**How to complete this task:** Below are several records. Retype exactly those lines running from the one with "Instruction: Click the Enter" through the one with "Given: Click the add job plus icon", end lines included, and no others.

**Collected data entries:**
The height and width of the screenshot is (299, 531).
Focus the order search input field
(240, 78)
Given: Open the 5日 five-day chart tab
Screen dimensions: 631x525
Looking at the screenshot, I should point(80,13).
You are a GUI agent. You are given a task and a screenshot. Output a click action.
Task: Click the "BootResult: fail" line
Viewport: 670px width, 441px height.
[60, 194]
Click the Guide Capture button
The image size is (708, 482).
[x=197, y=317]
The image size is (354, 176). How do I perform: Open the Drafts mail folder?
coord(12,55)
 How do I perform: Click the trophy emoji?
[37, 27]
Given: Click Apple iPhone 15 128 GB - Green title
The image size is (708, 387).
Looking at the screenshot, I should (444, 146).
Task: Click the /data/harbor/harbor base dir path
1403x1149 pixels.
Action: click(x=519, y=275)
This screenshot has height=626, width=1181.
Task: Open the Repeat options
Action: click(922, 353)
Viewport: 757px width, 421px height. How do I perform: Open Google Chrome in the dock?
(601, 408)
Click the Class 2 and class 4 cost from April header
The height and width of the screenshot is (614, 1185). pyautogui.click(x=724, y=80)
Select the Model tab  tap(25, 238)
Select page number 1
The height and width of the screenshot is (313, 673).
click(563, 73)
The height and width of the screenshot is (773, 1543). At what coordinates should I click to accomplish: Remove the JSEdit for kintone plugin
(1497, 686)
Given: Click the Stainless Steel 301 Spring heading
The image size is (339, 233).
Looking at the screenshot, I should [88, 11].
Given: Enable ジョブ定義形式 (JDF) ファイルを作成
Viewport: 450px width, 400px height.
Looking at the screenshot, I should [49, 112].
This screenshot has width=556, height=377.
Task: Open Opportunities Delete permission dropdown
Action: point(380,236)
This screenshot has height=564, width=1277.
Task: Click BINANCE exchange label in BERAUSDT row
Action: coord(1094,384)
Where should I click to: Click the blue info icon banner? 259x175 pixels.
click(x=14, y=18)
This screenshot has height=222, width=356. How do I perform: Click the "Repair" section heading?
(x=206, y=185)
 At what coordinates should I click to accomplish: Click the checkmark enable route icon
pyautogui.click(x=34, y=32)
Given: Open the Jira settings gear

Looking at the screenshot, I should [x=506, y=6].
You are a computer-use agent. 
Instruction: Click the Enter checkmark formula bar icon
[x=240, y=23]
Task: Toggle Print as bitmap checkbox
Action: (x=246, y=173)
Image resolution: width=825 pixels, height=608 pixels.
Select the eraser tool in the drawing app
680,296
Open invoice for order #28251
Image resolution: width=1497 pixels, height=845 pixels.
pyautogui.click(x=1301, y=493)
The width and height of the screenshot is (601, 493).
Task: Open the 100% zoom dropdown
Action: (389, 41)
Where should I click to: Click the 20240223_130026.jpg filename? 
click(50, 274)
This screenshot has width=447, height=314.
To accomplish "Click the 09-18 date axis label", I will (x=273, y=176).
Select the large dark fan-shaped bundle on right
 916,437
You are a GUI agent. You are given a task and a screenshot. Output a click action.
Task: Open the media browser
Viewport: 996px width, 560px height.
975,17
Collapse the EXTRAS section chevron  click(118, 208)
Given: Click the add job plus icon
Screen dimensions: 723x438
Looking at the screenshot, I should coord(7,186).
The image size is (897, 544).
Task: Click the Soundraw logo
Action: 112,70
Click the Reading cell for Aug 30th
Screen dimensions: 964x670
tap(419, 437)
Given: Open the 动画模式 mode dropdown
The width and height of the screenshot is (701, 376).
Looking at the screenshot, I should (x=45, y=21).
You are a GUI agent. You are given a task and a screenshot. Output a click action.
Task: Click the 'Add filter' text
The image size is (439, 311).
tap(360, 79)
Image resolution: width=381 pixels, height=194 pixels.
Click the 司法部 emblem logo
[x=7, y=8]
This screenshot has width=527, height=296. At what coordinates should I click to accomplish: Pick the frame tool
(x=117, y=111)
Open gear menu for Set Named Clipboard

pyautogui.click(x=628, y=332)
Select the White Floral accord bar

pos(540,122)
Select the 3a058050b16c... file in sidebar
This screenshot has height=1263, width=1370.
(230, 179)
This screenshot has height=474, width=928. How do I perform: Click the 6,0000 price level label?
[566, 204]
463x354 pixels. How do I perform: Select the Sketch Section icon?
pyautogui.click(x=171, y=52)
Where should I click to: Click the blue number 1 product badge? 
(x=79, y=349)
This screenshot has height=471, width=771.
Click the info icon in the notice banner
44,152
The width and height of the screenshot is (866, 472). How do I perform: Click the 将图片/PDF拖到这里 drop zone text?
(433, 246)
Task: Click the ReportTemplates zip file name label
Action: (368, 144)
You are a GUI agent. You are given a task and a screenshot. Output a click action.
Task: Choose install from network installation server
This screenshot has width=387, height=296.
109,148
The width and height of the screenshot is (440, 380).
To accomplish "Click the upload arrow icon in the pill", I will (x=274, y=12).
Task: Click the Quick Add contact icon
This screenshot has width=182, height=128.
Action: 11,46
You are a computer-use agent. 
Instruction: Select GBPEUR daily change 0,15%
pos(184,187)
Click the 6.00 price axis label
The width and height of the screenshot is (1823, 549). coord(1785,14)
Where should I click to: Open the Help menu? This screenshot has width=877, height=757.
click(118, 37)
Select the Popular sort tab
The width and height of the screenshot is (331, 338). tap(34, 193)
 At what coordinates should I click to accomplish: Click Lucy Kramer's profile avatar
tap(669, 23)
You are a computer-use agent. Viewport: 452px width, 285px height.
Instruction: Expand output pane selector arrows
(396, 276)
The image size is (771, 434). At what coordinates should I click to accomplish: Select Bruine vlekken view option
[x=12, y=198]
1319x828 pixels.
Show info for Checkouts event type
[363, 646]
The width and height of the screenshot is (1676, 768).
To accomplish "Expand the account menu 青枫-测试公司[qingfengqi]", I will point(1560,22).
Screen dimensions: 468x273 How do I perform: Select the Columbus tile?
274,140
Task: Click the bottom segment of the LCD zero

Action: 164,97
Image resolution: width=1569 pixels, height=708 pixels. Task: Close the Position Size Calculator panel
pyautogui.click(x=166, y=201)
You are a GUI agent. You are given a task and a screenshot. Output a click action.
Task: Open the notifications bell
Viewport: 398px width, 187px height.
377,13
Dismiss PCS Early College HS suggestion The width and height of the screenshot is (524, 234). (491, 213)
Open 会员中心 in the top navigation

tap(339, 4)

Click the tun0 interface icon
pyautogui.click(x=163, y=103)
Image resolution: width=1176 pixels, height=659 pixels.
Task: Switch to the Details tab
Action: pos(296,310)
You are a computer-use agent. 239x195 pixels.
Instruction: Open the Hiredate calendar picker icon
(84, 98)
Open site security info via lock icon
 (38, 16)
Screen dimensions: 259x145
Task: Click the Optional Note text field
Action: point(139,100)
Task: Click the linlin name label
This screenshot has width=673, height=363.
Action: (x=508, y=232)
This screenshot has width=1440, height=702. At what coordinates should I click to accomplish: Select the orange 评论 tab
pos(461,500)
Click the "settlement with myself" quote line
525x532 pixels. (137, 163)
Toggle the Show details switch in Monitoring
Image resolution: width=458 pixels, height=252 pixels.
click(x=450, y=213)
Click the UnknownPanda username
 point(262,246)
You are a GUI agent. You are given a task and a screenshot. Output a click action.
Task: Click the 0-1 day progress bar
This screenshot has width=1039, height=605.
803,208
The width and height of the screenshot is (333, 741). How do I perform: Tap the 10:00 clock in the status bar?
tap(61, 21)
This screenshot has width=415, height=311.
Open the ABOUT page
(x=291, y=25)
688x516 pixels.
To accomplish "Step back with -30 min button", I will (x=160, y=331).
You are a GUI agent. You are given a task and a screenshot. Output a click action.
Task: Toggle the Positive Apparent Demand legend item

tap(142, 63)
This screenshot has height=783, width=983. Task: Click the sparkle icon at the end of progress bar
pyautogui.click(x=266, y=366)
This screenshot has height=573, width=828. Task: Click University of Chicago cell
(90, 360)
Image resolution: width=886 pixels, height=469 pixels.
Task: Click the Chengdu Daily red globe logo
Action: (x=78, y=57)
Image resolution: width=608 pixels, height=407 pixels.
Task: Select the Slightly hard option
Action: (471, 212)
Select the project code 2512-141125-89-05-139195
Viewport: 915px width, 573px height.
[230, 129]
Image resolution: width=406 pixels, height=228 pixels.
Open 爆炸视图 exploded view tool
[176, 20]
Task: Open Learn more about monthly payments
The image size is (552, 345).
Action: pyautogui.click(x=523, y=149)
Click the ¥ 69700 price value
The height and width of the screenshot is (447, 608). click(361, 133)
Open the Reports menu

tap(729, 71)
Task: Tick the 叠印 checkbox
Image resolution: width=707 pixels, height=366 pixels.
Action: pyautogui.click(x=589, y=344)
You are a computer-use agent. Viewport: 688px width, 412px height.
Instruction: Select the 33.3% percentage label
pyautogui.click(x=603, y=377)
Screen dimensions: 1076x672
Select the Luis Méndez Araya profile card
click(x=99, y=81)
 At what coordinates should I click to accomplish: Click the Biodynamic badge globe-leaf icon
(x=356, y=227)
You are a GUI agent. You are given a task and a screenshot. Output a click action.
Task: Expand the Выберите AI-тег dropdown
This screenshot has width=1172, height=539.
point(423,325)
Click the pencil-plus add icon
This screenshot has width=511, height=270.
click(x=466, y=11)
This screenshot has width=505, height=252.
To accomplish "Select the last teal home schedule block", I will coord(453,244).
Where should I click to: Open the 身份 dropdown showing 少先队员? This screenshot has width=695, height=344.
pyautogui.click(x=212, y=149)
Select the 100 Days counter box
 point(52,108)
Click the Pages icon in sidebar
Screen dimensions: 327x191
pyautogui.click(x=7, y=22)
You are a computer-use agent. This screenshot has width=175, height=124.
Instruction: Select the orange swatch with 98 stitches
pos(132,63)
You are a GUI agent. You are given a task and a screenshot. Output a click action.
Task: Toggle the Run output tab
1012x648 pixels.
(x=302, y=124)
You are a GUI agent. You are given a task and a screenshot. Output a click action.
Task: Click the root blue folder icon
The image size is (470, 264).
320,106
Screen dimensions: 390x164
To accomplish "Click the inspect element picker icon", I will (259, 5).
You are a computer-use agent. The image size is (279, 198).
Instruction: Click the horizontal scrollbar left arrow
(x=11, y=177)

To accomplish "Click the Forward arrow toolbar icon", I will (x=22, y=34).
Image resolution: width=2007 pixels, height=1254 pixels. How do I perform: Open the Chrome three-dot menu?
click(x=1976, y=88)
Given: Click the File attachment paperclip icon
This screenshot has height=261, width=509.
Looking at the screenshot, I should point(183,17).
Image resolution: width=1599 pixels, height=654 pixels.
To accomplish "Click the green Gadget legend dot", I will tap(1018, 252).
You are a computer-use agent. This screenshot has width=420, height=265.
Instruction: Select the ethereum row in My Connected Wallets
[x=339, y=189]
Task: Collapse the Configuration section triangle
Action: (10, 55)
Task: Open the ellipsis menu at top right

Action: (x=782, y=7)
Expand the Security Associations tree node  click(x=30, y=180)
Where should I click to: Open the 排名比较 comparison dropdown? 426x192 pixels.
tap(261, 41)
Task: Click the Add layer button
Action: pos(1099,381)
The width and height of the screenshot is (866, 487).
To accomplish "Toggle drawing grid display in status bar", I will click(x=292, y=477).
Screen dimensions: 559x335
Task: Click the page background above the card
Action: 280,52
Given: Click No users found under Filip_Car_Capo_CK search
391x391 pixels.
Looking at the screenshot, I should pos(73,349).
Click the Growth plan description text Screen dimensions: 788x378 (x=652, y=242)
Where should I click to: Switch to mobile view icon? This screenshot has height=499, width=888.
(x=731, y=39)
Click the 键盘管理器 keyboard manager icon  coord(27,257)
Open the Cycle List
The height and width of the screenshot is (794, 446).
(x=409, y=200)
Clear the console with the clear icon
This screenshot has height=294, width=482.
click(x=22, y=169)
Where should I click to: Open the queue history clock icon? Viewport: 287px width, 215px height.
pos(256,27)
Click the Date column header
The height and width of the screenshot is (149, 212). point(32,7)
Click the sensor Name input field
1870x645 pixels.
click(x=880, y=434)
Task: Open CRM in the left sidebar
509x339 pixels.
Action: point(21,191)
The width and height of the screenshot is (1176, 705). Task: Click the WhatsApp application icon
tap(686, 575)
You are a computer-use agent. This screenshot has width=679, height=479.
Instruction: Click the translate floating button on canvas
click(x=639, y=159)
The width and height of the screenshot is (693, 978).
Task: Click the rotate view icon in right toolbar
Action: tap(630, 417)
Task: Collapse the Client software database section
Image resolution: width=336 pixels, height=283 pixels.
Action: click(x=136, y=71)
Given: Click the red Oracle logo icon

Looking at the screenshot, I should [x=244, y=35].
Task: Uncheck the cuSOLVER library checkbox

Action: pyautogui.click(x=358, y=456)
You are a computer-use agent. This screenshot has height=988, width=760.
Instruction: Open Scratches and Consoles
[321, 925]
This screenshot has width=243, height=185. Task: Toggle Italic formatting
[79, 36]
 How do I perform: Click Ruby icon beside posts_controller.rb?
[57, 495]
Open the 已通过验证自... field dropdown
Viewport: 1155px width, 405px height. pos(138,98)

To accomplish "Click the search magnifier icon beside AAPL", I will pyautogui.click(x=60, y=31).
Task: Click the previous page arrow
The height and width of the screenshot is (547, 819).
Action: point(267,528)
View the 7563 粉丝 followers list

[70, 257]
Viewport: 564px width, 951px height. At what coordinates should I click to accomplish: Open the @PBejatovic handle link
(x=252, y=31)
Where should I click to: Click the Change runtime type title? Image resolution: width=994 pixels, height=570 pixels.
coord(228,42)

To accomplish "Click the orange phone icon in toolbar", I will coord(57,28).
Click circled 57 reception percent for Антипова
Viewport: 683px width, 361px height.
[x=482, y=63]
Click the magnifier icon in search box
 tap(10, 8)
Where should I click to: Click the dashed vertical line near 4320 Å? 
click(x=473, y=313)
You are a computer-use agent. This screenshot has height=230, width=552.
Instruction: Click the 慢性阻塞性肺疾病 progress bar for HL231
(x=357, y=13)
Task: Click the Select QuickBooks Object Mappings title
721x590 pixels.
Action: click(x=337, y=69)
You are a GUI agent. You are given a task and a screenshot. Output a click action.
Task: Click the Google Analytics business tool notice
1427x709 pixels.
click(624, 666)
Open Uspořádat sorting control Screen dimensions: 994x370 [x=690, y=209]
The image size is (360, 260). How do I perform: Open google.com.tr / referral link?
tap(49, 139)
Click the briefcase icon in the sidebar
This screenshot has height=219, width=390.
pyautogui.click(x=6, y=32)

**Solved exercise:**
Instruction: Click the Enter checkmark formula bar icon
[x=240, y=23]
Task: Toggle Print as bitmap checkbox
Action: (x=246, y=173)
Image resolution: width=825 pixels, height=608 pixels.
Select the eraser tool in the drawing app
680,296
Open invoice for order #28251
Image resolution: width=1497 pixels, height=845 pixels.
pyautogui.click(x=1301, y=493)
The width and height of the screenshot is (601, 493).
Task: Open the 100% zoom dropdown
Action: (389, 41)
Where should I click to: Click the 20240223_130026.jpg filename? 
click(50, 274)
This screenshot has width=447, height=314.
To accomplish "Click the 09-18 date axis label", I will (x=273, y=176).
Select the large dark fan-shaped bundle on right
 916,437
You are a GUI agent. You are given a task and a screenshot. Output a click action.
Task: Open the media browser
Viewport: 996px width, 560px height.
975,17
Collapse the EXTRAS section chevron  click(118, 208)
Given: Click the add job plus icon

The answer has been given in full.